Wiemy już, że inflacja w 2021 roku zamknęła się średnią 5,1% (koniec okresu 8,6%, bazowa 5,3%). W 2022 roku obstawiamy średnią inflację w okolicach 7% (wszystko zależy od perspektywy zakończenia tarcz). Najbardziej ekscytująca wydaje nam się końcówka 2023 roku, bo lądowanie inflacji właśnie tam jest priorytetem RPP. Myślimy, że inflacja będzie wtedy z grubsza w celu lub za bliską celu będzie mogła być uznana (zgodnie ze sztuką banków centralnych!). To wszystko wydarzy się naszym zdaniem przy stopie docelowej NBP maksymalnie 4%.
* Efekty wtórne przy zmianach cen energii pojawiają się na początku 2022 i 2023 roku oraz zawsze w momencie wygaszenia tarcz (skokowa podwyżka VAT).
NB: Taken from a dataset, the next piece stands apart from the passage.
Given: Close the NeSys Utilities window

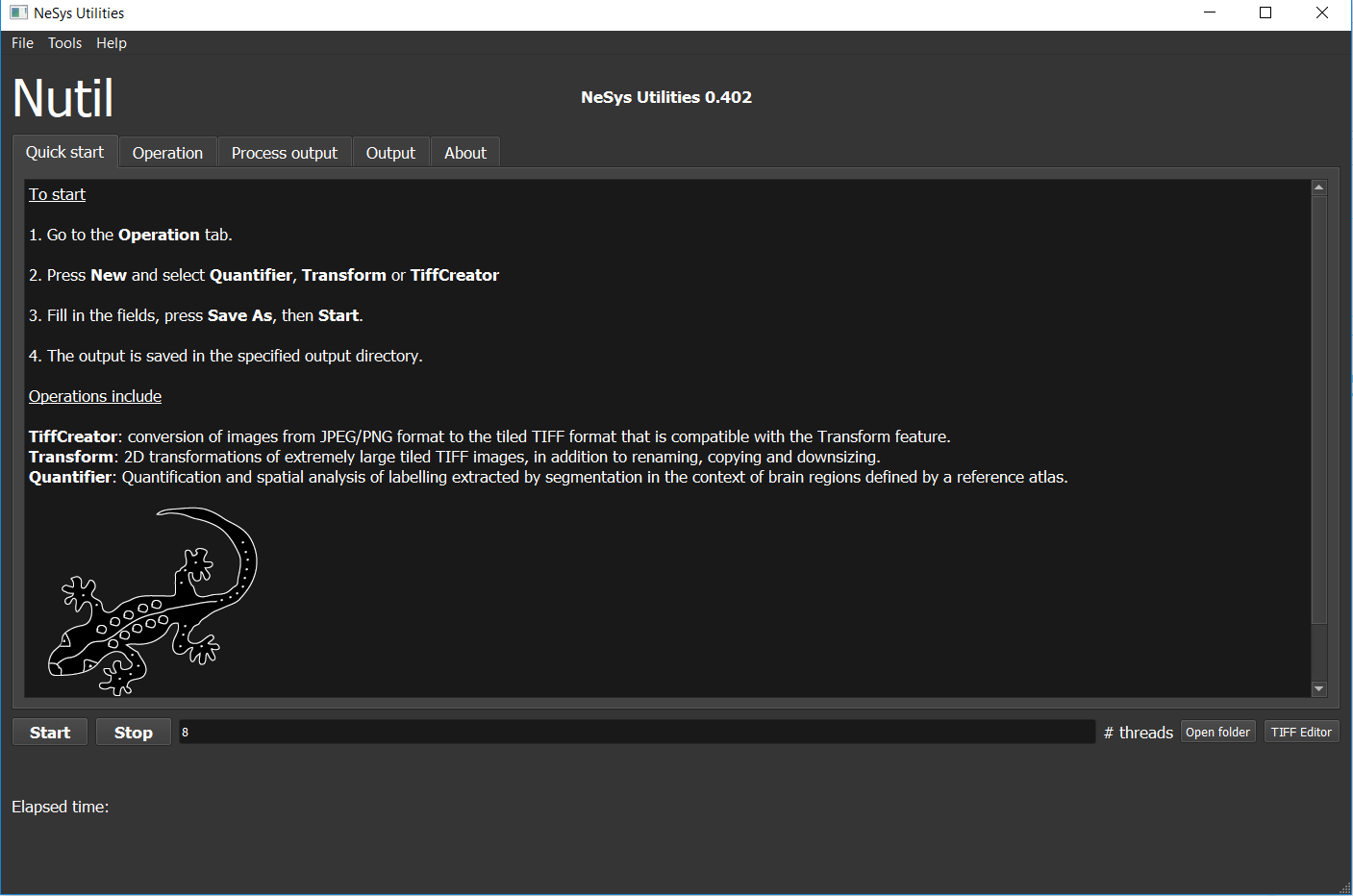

W każdym wariancie zakładamy, że największe efekty wtórne występują w 2022 roku i tu właśnie rysują się największe ryzyka inflacyjne. Jeśli się materializują, zwiększy się presja na hamowanie gospodarki.
** Efekty popytowe widzimy bardzo nieortodoksyjnie. Koszt fiskalny tarczy 2.0 w okresie luty-lipiec rząd szacuje na 15-20 mld zł. Do tego należy prawdopodobnie dodać około 10mld zł z tarczy 1.0. Łącznie to około 30 mld zł na każde 6 miesięcy (około 1,3% PKB). Około 5 mld stanowić będzie bezpośredni element transferowy tarcz i środki te zostaną prawdopodobnie w 100% wydane z uwagi na beneficjentów (ubogie g. domowe). Reszta zmniejsza rządowe oszczędności, ale uważamy, że nie powinna być traktowana jako bezpośredni ekwiwalent dodatkowych wydatków g. domowych. Naszym zdaniem większość zostanie zaoszczędzona. Czas trwania tarczy jest z góry określony. G. domowe w większości potraktują to jako jednorazową korzyść (bez trwałego podbicia oczekiwanego dochodu w dłuższym terminie). Dzięki tarczom ceny będą rosły chwilowo wolniej (energia) lub spadną (paliwa, część żywności), ale percepcja bardzo wysokiej inflacji i drożyzny pozostanie. Oszczędnościom sprzyja też wyższa stopa procentowa. Z uwagi na szybki wzrost stóp procentowych i odczuwalnie wyższe raty kredytów (spora atencja medialna), bogatsze g. domowe mogą (nad wydatki) preferować spłatę zobowiązań kredytowych. Takiemu zachowaniu sprzyja podwyższona niepewność widoczna w obniżaniu się optymizmu konsumentów. Jeśli nasze założenia są błędne, ryzyko wystrzału inflacji koncentruje się w 2022 roku. Materializacja tego ryzyka znacząco pogarsza perspektywy gospodarki w 2023 roku. Z uwagi na założenia w przedstawionych powyżej scenariuszach dominują efekty hydrauliczne skokowych zmian cen i efekty bazowe.